|dc.description.abstract||Much work has focused on how children learn the words and grammar of their language, with the emphasis being on how children learn to understand their native language. Little work has actually considered how children learn to speak that language and become active participants within their linguistic community. How do children formulate utterances? The primary aim of this thesis was to explore the morpho-phonological, syntactic and referential mechanisms underlying children’s language production. To do this, I used appropriately adapted experimental methods that have been successfully used to investigate the morpho-phonological, syntactic and referential mechanisms underlying adults’ language production.
Experiments 1 and 2 investigated the syntactic and morpho-phonological encoding mechanisms underlying pre-schoolers’ (and adult controls’) production of simple sentences by tracking participants’ eye movements as they described arrays of two pictures of objects, one of which was preceded by a subliminal cue. In each experiment, we investigated syntactic encoding by analysing how participants chose their starting points, and investigated morpho-phonological encoding by analysing their eye movements as they named each picture. Overall, these experiments suggested that pre-schoolers’ syntactic and morpho-phonological processes are similar to those of adults in important respects.

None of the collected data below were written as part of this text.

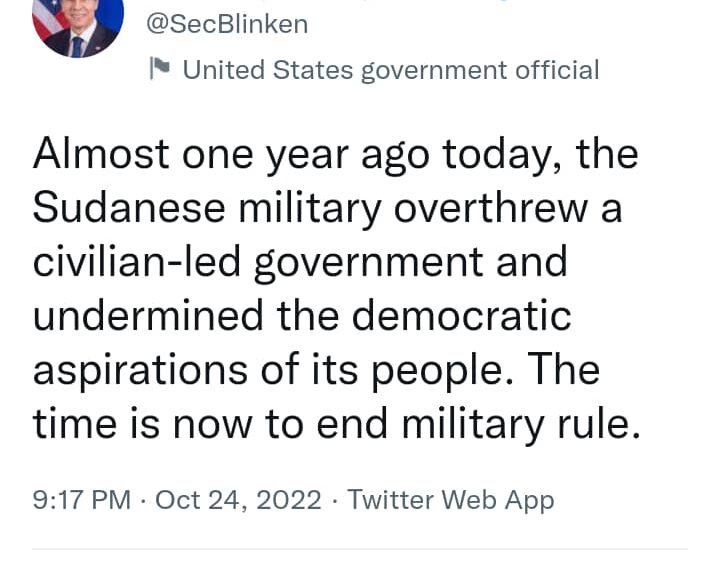Click the tweet's first line about one year ago
The height and width of the screenshot is (580, 719).
[335, 156]
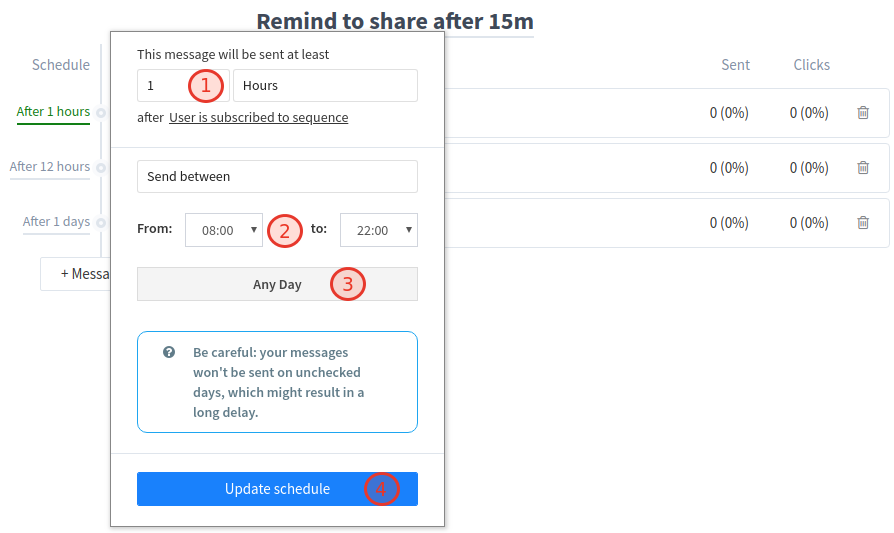The height and width of the screenshot is (533, 894).
Task: Click User is subscribed to sequence link
Action: click(258, 118)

With respect to syntactic encoding, we found that pre-schoolers’ starting points were affected by our subliminal cue manipulation so that they tended to start their utterance with the cued object. These results suggest that children do not necessarily need to develop a structural plan before they begin lexical selection of a character or object name. With respect to morpho-phonological encoding, we found that pre-schoolers looked at each object in the order they mentioned them (i.e., they looked at the first object prior to naming it and shifted their gaze to the second object just before they began articulating the first object’s name), indicating that they were retrieving each word incrementally. However, pre-schoolers had longer gaze durations for their final word than their first word, indicating that it took longer for them to retrieve this word, whereas adults did not show this same effect. This could indicate that pre-schoolers are less efficient than adults when planning upcoming words whilst speaking.
Finally, Experiments 3-8 explored referential mechanisms and examined how experience with a partner’s language use influenced children’s choice of perspective and associated referential expressions for objects (e.g., horse vs pony). Previous studies in adults have shown that interlocutors will flexibly adopt the same perspective as their partner, and have suggested that there are a range of mechanisms underlying this behaviour. The results from our experiments showed that children were more likely to use the same perspective (and associated choice of name) for an object if their partner had previously used that perspective, even when using that perspective meant overcoming a strong default preferred perspective (e.g., using pony instead of horse). However, children failed to maintain this tendency to reuse their partner’s perspective over time and contexts (E8). We argue that these results show that children’s choice of perspective and associated referential expressions can be influenced by their partner’s language use, but this effect is not long-lasting. Overall, our pattern of results is consistent with a strong influence of underlying priming mechanisms that facilitate lexical representations and associated perspectives during referential communication.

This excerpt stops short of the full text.